「唾液の働き」 消化助け抗菌作用も

 

 唾液には、たくさんの働きがあります。口の中に食べ物を入れた時には味覚を感じ、かみ砕くことによりのみ込むことができるようにします。発音する時には舌や唇の運動は、唾液の湿潤作用により円滑に行うことができます。

 唾液の分泌量は、成人で1日1~1.5リットル分泌されると言われています。これは、年齢、精神的緊張、疲労状態などによって変化します。

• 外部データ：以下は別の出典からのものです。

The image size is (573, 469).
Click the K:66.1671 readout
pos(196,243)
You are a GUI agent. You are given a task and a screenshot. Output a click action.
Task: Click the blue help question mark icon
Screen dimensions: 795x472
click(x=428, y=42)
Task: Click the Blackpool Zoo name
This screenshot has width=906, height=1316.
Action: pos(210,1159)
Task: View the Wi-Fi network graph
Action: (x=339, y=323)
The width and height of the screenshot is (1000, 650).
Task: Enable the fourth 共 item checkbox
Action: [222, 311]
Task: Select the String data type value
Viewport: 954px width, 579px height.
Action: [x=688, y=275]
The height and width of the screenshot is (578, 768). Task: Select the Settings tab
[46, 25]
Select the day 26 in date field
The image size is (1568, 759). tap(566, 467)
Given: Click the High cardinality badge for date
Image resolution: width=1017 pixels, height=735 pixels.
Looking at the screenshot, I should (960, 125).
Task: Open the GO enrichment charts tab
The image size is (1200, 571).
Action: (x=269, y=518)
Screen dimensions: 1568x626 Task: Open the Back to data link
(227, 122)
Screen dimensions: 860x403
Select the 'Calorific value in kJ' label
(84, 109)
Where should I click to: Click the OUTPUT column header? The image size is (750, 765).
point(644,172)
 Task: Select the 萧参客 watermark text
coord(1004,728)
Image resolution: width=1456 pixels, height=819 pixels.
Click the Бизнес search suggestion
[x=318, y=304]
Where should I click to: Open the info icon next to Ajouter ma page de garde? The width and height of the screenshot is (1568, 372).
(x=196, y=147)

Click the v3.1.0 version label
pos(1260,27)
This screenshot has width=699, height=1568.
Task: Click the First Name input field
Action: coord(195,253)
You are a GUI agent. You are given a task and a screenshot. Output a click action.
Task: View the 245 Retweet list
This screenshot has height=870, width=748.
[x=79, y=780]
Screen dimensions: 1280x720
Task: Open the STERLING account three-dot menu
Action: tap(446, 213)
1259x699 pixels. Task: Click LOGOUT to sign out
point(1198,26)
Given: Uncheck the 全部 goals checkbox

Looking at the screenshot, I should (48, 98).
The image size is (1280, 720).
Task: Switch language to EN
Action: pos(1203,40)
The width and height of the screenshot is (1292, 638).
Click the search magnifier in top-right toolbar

 唾液の性状は、漿(しょう)液性と粘液性とに分けられます。漿液性は、心身が穏やかな状態にある時に作用しがちな副交感神経によって分泌され、サラサラしている唾液です。

 粘液性は、心身が刺激やストレスを受けたときに交感神経が作用することで分泌され、糖タンパクが多く含まれるためネバネバした唾液となります。

 緊張している時や口腔(こうくう)衛生状態などにより分泌される唾液が、漿液性や粘液性に変化します。

 また、唾液は潤滑剤の役割を担っていて歯がすり減らないように守ってくれたり、義歯を入れても粘膜が傷つきにくかったりするのは、唾液のおかげです。特に義歯では、唾液の分泌量や性状がその維持力に大きく影響しています。

 唾液にはさまざまな成分が含まれ、消化酵素で消化を助けたり、傷の修復作用や細菌の増殖を抑制する抗菌作用、食後の酸性に傾いた口内を中和させる作用、初期むし歯の修復作用などもあります。